Tom Poirier, 59, of Lowell, is a prime example. He earns less than half of his income of just six months ago. A former salesman of information-technology products, he works two part-time jobs, a total of 22 hours a week, as a security guard in Boston and at a computer repair business in Burlington.

He and his wife have cut all unnecessary spending, Poirier said at a recent job fair at the Radisson Hotel in Boston. Gone are their BlackBerrys; now he keeps a low-cost cellphone for emergencies only.

“We’ve dropped out of the consumer rat race,’’ he said. “We have remarkable restraint; we’re just not big consumers at this point.’’

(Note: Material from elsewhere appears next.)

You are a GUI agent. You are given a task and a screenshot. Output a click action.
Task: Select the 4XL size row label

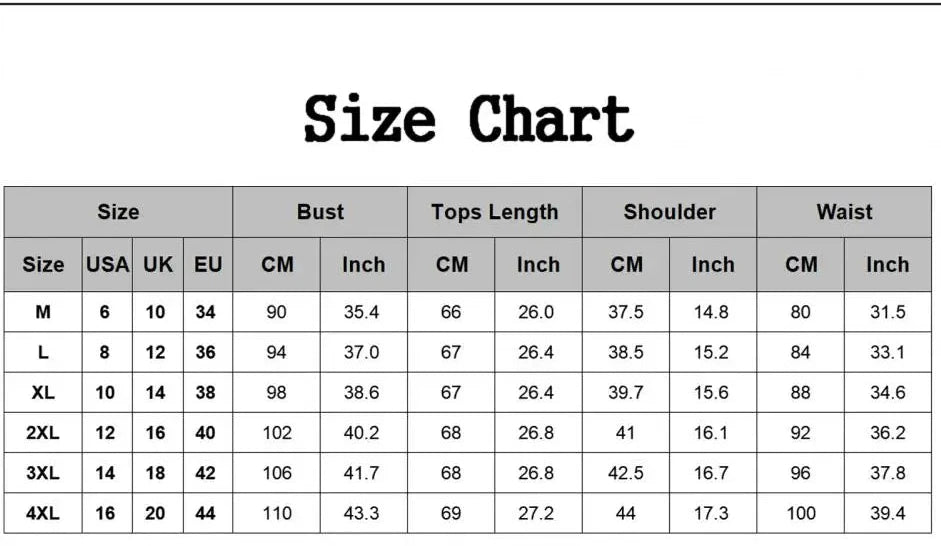(x=43, y=513)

The difficulties faced by workers like Poirier are not reflected in the state and national unemployment rates that capture headlines. Massachusetts’ unemployment rate was 7.4 percent in August, compared to the nation’s 9.1 percent, figures that track people who are without a job and are looking for work.

If one factors in the ranks of the underemployed and the unemployed who have given up looking for work, a bleaker portrait emerges: About 15.9 percent of the labor market is not fully employed, Sum said. Nationally, the number would be even higher, he said, at 18 percent.

The Northeastern analysis found that underemployed blacks and Hispanics in Massachusetts outnumbered underemployed whites by more than two to one through August of this year.

Of all the high school dropouts who had jobs through August, 11.3 percent were underemployed, regardless of race. That was more than three times the rate for college graduates, 3.2 percent.